Idiopathic Pulmonary Fibrosis (IPF), the most common form of pulmonary fibrosis, is a devastating, terminal lung condition, which affects over 30,000 people in the UK. . There is no cure and it has no known cause.
Each year around 6,000 people die from IPF and the average life expectancy from diagnosis is only three years. Compared with diseases of similar prognosis, IPF receives little attention and limited research funding. Action for Pulmonary Fibrosis is a leading funder of research into this life shattering disease.
The fellowships are named after APF’s founding chair of trustees – Mike Bray, who passed away in 2017 from IPF. They have been awarded to two researchers – Dr Richard Allen of the University of Leicester and Dr Philip Molyneaux of Imperial College London.
Left to right: Dr Philip Molyneaux and Dr Richard Allen
Dr Richard Allen will investigate the genetic causes of IPF and Dr Philip Molyneaux the impact of lung bacteria on the disease and the potential use of antibiotics. The studies are expected to lead to the development of new treatments.
The research will cost a total of £580,000, funded entirely from the generous donations and money raised by supporters of APF. The projects will run for three years.
APF Chair, Steve Jones said: “IPF is a devastating and incurable disease. The two projects seek to understand different aspects of the disease and we hope they will each open up new avenues for treatment. As a charity we work hard to increase awareness of the disease and encourage greater investment in finding effective treatments and, ultimately, a cure. This research would not have been possible without the commitment and generosity of individual fundraisers and those who have donated in memory of a loved one, often at a very difficult time in their own lives. We are immensely grateful to them.”
Details on the each research project are as follows:
Dr Philip Molyneaux: ‘Microbiome, Metabolism and Macrolides in IPF’

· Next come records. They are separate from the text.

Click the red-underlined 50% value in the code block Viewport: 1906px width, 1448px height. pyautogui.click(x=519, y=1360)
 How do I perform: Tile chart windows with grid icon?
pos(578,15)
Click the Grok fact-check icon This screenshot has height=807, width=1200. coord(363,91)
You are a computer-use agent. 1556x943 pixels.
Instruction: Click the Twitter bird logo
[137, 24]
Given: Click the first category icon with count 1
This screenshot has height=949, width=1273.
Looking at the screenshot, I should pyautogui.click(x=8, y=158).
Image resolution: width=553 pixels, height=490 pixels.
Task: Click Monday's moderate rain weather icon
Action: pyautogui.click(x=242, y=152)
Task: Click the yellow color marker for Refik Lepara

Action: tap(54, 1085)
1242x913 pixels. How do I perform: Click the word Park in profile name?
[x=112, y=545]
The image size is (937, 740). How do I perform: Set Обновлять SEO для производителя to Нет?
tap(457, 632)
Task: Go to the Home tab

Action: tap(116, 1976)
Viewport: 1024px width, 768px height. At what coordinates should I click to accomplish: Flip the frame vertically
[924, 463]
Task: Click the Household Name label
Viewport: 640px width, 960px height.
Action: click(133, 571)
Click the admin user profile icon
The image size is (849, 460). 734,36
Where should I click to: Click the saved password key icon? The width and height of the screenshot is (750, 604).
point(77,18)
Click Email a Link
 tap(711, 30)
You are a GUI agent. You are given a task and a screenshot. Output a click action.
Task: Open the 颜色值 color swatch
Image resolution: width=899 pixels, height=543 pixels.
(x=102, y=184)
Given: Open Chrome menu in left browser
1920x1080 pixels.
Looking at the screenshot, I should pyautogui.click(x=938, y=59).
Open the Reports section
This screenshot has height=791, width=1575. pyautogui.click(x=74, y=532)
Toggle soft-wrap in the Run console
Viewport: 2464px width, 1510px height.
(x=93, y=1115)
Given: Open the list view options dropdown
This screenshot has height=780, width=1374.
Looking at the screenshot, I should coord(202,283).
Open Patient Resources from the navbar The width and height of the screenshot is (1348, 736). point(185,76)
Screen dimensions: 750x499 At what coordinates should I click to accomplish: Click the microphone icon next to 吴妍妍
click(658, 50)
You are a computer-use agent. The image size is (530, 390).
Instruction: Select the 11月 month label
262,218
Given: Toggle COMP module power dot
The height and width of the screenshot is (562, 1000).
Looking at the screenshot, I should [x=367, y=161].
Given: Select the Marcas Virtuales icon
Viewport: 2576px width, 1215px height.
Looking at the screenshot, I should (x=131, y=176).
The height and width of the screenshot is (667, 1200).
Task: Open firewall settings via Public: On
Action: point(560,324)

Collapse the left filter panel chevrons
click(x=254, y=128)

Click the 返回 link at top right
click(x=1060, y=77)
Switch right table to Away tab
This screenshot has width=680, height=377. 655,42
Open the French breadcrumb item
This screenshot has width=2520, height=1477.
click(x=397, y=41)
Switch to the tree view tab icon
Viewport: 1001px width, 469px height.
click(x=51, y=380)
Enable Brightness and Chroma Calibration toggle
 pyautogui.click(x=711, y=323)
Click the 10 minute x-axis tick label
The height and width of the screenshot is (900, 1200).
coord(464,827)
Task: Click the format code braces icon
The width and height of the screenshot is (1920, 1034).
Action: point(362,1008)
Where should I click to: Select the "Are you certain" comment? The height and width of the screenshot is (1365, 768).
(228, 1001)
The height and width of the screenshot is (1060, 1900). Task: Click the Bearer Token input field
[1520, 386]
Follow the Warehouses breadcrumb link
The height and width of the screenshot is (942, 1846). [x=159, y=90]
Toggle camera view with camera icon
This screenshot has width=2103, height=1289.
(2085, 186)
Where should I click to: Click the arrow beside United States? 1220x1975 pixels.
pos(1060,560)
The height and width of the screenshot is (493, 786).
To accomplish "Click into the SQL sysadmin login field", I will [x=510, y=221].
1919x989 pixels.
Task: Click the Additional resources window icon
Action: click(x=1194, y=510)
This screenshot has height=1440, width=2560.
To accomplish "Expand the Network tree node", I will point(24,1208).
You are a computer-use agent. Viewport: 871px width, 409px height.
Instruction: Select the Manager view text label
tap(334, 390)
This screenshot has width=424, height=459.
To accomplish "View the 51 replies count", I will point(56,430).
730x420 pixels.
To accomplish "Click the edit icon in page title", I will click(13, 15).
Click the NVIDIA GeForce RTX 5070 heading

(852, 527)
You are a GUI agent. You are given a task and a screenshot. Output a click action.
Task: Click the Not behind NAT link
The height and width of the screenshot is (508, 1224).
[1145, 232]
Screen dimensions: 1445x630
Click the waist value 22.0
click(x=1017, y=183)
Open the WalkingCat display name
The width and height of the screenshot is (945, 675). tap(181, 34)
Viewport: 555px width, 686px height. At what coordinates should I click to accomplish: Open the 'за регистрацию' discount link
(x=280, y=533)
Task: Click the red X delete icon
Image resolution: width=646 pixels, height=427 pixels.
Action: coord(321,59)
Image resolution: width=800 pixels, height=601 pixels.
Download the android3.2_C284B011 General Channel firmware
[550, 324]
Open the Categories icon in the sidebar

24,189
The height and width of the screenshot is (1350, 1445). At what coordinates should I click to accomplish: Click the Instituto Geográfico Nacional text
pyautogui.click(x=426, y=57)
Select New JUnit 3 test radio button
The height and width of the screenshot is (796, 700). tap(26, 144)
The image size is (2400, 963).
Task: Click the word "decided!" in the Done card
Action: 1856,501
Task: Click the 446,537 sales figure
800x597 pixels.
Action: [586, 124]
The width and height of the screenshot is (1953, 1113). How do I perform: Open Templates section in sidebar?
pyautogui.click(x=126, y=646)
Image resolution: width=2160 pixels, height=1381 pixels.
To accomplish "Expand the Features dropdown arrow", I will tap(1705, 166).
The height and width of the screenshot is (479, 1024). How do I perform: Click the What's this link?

In IPF there are changes in the number and types of bacteria in the lungs, but we don’t understand why they are there or what they are doing. Dr Molyneaux’s research will aim to answer these questions, looking at how bacteria interact with cells in the lungs and what changes happen following antibiotics. Understanding this may allow us to identify new treatments or specific groups of patients with IPF who will benefit from existing therapies
Dr Philip Molyneaux, said: “It’s fantastic to be able to undertake research, supported by Action for Pulmonary Fibrosis, a patient-driven charity. I look forward to the next few years of exciting research ahead.”
Dr Richard Allen: ‘Investigating the genetics of disease progression and classifying disease subtypes for idiopathic pulmonary fibrosis’
This project will compare the DNA of individuals with IPF to identify the genes that explain why some people experience very severe disease whereas others have milder symptoms. This will improve our understanding of IPF and hopefully lead to the development of new treatments which are better targeted to the individuals who are most likely to benefit from them.
Dr Richard Allen, said: “I am so excited to be given this chance to extend my work on the genetics of IPF which will help guide the development of new treatments for this devastating disease. I would like to thank Action for Pulmonary Fibrosis for giving me this incredible opportunity.”